* **TASK REQUIREMENTS**
Copy the lines below, starting with the first one and ending with the line that contains "click(74, 181)". Include both of those lines.

[Element lookup records]
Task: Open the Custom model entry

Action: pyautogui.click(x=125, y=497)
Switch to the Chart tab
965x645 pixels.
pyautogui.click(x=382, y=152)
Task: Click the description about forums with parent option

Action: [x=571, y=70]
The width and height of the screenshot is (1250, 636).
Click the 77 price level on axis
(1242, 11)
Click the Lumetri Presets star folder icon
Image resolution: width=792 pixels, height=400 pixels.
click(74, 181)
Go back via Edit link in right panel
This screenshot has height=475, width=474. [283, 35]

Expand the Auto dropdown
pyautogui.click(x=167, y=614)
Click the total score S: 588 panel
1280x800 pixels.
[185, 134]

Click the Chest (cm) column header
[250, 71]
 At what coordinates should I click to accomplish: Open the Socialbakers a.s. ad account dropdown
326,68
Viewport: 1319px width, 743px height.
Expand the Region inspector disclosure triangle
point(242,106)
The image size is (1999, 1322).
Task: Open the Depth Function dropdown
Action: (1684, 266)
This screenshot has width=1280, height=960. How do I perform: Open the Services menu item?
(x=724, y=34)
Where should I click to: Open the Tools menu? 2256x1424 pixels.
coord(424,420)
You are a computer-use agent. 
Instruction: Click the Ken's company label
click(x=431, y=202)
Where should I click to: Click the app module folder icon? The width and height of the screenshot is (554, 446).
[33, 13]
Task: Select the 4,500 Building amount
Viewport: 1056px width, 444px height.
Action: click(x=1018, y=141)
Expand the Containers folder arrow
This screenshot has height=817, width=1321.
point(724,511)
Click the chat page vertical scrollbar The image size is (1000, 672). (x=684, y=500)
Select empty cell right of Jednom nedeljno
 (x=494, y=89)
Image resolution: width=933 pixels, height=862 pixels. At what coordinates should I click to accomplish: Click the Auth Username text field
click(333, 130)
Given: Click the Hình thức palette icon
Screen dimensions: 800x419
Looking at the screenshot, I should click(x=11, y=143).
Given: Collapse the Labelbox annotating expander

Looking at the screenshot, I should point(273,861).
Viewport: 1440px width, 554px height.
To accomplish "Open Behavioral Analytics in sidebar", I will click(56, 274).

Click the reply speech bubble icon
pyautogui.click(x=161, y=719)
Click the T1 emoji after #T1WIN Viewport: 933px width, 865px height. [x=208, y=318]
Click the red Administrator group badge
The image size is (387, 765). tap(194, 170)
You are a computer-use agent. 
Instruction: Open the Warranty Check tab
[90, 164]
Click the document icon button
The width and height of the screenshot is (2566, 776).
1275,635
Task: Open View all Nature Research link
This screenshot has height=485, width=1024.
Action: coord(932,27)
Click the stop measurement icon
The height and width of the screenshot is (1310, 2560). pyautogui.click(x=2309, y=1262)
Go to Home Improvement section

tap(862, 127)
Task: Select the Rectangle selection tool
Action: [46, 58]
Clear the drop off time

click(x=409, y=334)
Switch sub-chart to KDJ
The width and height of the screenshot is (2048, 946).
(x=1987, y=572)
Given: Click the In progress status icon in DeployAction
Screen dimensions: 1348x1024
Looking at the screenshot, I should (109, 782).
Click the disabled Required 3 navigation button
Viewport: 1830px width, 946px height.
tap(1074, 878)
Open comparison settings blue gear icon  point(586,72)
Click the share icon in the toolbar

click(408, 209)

* **OUTPUT OF THE TASK**
Task: Open the Custom model entry

Action: pyautogui.click(x=125, y=497)
Switch to the Chart tab
965x645 pixels.
pyautogui.click(x=382, y=152)
Task: Click the description about forums with parent option

Action: [x=571, y=70]
The width and height of the screenshot is (1250, 636).
Click the 77 price level on axis
(1242, 11)
Click the Lumetri Presets star folder icon
Image resolution: width=792 pixels, height=400 pixels.
click(74, 181)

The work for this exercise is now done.